Happiness is a warm puppy.

—Charles Schulz, 1971

Man is merely a more perfect animal than the rest. He reasons better.

—Napoleon Bonaparte, 1816

Man is no man, but a wolf, to a stranger.

—Plautus, c. 200 BC

How like to us is that filthy beast the ape.

—Cicero, 45 BC

The fox knows lots of tricks, the hedgehog only one—but it’s a winner.

—Archilochus, c. 650 BC

Man and animals are really the conduit of food, the sepulcher of animals, and resting place of the dead, one causing the death of the other, making themselves the covering for the corruption of other dead bodies.

—Leonardo da Vinci, c. 1500

Do you not see how God is praised by those in the heavens and those on earth? The very birds praised Him as they wing their way.

—The Qur’an, c. 620

Man is a noble animal, splendid in ashes and pompous in the grave.

—Thomas Browne, 1658

Who hears the fishes when they cry?

—Henry David Thoreau, 1849

Imitate the ass in his love to his master.
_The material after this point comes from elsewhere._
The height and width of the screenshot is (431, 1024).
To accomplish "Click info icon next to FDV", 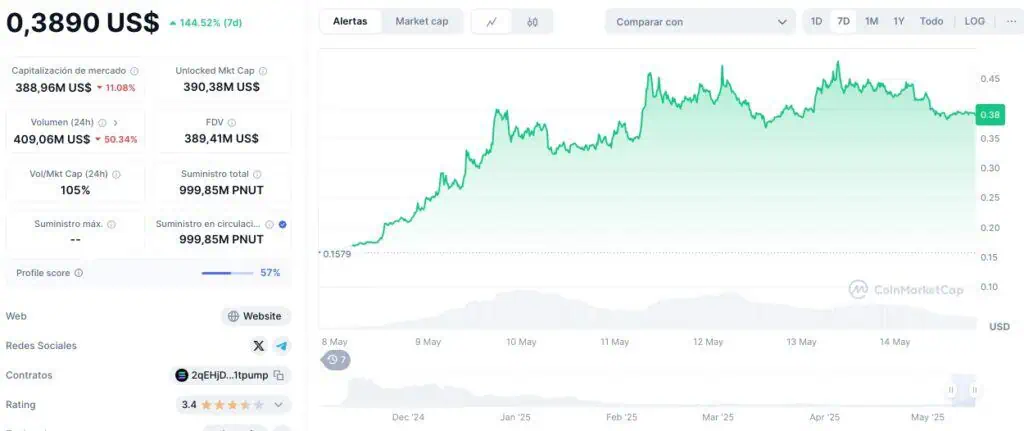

—St. John Chrysostom, c. 388

I do not mean to call an elephant a vulgar animal, but if you think about him carefully, you will find that his nonvulgarity consists in such gentleness as is possible to elephantine nature—not in his insensitive hide, nor in his clumsy foot, but in the way he will lift his foot if a child lies in his way; and in his sensitive trunk, and still more sensitive mind, and capability of pique on points of honor.

—John Ruskin, 1860

Animals are good to think with.

—Claude Lévi-Strauss, 1962

There are some who, if a cat accidentally comes into the room, though they neither see it nor are told of it, will presently be in a sweat and ready to die away.